Миронов просто смотрит перед собой, но глаза его слепят, как два синих прожектора, и, подсвеченное ими, излучает странное сияние лицо. Он просто складывает ладонь – аккуратно, плотно, палец к пальцу и этой монолитной ладонью проводит возле уха с такой тайной мощью, что кажется – вот-вот и рубанет...

Миронова ждет Гамлет, которого ему предстоит сыграть у Петера Штайна. Можно сказать, что он удачно "размял" тему ненормальности.

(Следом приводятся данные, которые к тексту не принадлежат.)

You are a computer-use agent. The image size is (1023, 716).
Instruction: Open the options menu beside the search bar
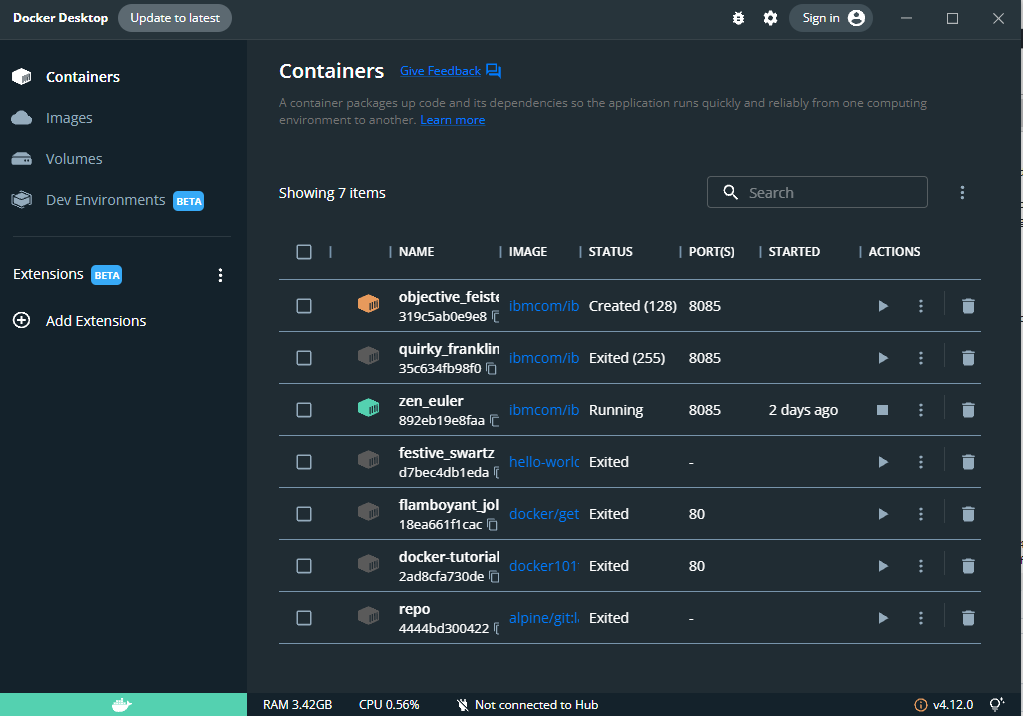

Есть в спектакле "бытовизмы" удачные и обаятельные. Вот сосед "Ван Гога" по палате отвечает на вопрос о здоровье: "Чувствую себя хорошо. Настроение плохое". Публика, расходясь, на все лады повторяла эту формулу... Или: задумывались ли вы когда-нибудь, что, если язык показываешь доктору, – это наука, а если медсестре – хулиганство? Тут любой здоровый запутается... И, наконец, уже ближе к финалу Андрей Смоляков-главврач недвусмысленно "осыпает" зрительный зал таблетками от стресса. Кто их не принимал? Кто, во всяком случае, ни разу не останавливался в раздумье перед аптечным ларьком? Если есть такой уникум, он пока может считать себя здоровым. Остальные – извините...

Спектакль, о котором ведется такой долгий рассказ, сам длится меньше полутора часов. Плотность сценического времени у Фокина поразительна. Его спектакли читаешь, как прекрасную книгу, – и взахлеб, и всерьез, наслаждаясь многослойностью простого и радуясь ясности сложного.